* What you are asked to do
Below are some records; return each one exactly as written.

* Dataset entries
■ ■ ■ ■ ■ ■ ■

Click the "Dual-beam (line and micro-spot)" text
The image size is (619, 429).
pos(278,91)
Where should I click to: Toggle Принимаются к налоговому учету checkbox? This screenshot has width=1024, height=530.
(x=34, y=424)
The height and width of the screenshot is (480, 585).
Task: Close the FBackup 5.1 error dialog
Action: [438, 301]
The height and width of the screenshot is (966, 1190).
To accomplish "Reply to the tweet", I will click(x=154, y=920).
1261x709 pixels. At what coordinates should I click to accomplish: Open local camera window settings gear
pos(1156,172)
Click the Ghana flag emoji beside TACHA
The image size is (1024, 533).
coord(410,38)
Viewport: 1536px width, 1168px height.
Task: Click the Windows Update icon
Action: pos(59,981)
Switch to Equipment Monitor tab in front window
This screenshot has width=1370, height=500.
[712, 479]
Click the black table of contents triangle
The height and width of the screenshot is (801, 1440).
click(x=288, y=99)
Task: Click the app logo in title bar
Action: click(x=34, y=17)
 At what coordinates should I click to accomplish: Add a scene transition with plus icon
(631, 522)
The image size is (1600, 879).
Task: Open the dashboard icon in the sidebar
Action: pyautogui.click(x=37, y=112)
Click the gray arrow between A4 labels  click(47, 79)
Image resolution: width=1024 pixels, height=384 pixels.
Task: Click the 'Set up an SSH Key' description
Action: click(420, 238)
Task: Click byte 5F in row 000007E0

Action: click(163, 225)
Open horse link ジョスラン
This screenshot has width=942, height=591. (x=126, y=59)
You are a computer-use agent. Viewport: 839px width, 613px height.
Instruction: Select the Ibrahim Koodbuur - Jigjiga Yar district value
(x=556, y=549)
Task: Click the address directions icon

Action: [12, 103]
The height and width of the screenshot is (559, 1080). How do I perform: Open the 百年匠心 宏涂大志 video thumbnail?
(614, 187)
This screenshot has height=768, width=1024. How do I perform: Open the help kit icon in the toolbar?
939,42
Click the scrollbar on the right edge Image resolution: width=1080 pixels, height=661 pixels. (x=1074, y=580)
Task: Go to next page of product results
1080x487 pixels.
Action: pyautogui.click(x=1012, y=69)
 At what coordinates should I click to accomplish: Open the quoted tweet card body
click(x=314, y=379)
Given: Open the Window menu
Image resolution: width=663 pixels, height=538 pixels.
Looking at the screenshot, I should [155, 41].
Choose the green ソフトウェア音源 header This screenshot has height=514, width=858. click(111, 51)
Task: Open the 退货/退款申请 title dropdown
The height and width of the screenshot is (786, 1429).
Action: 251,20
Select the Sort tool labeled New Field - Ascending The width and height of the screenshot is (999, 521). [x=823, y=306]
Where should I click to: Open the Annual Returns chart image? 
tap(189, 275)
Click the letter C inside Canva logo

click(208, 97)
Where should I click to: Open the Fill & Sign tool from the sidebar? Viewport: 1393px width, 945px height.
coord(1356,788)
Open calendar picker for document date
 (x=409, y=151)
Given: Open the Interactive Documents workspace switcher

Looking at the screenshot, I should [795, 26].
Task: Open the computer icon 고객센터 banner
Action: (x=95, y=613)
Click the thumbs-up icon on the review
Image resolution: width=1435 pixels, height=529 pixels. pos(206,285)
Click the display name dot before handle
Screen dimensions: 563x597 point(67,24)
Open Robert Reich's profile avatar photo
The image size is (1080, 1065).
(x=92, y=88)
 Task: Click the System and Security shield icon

■ ■ ■ ■ ■ ■ ■

* Answer for this exercise
Click the "Dual-beam (line and micro-spot)" text
The image size is (619, 429).
pos(278,91)
Where should I click to: Toggle Принимаются к налоговому учету checkbox? This screenshot has width=1024, height=530.
(x=34, y=424)
The height and width of the screenshot is (480, 585).
Task: Close the FBackup 5.1 error dialog
Action: [438, 301]
The height and width of the screenshot is (966, 1190).
To accomplish "Reply to the tweet", I will click(x=154, y=920).
1261x709 pixels. At what coordinates should I click to accomplish: Open local camera window settings gear
pos(1156,172)
Click the Ghana flag emoji beside TACHA
The image size is (1024, 533).
coord(410,38)
Viewport: 1536px width, 1168px height.
Task: Click the Windows Update icon
Action: pos(59,981)
Switch to Equipment Monitor tab in front window
This screenshot has width=1370, height=500.
[712, 479]
Click the black table of contents triangle
The height and width of the screenshot is (801, 1440).
click(x=288, y=99)
Task: Click the app logo in title bar
Action: click(x=34, y=17)
 At what coordinates should I click to accomplish: Add a scene transition with plus icon
(631, 522)
The image size is (1600, 879).
Task: Open the dashboard icon in the sidebar
Action: pyautogui.click(x=37, y=112)
Click the gray arrow between A4 labels  click(47, 79)
Image resolution: width=1024 pixels, height=384 pixels.
Task: Click the 'Set up an SSH Key' description
Action: click(420, 238)
Task: Click byte 5F in row 000007E0

Action: click(163, 225)
Open horse link ジョスラン
This screenshot has width=942, height=591. (x=126, y=59)
You are a computer-use agent. Viewport: 839px width, 613px height.
Instruction: Select the Ibrahim Koodbuur - Jigjiga Yar district value
(x=556, y=549)
Task: Click the address directions icon

Action: [12, 103]
The height and width of the screenshot is (559, 1080). How do I perform: Open the 百年匠心 宏涂大志 video thumbnail?
(614, 187)
This screenshot has height=768, width=1024. How do I perform: Open the help kit icon in the toolbar?
939,42
Click the scrollbar on the right edge Image resolution: width=1080 pixels, height=661 pixels. (x=1074, y=580)
Task: Go to next page of product results
1080x487 pixels.
Action: pyautogui.click(x=1012, y=69)
 At what coordinates should I click to accomplish: Open the quoted tweet card body
click(x=314, y=379)
Given: Open the Window menu
Image resolution: width=663 pixels, height=538 pixels.
Looking at the screenshot, I should [155, 41].
Choose the green ソフトウェア音源 header This screenshot has height=514, width=858. click(111, 51)
Task: Open the 退货/退款申请 title dropdown
The height and width of the screenshot is (786, 1429).
Action: 251,20
Select the Sort tool labeled New Field - Ascending The width and height of the screenshot is (999, 521). [x=823, y=306]
Where should I click to: Open the Annual Returns chart image? 
tap(189, 275)
Click the letter C inside Canva logo

click(208, 97)
Where should I click to: Open the Fill & Sign tool from the sidebar? Viewport: 1393px width, 945px height.
coord(1356,788)
Open calendar picker for document date
 (x=409, y=151)
Given: Open the Interactive Documents workspace switcher

Looking at the screenshot, I should [795, 26].
Task: Open the computer icon 고객센터 banner
Action: (x=95, y=613)
Click the thumbs-up icon on the review
Image resolution: width=1435 pixels, height=529 pixels. pos(206,285)
Click the display name dot before handle
Screen dimensions: 563x597 point(67,24)
Open Robert Reich's profile avatar photo
The image size is (1080, 1065).
(x=92, y=88)
 Task: Click the System and Security shield icon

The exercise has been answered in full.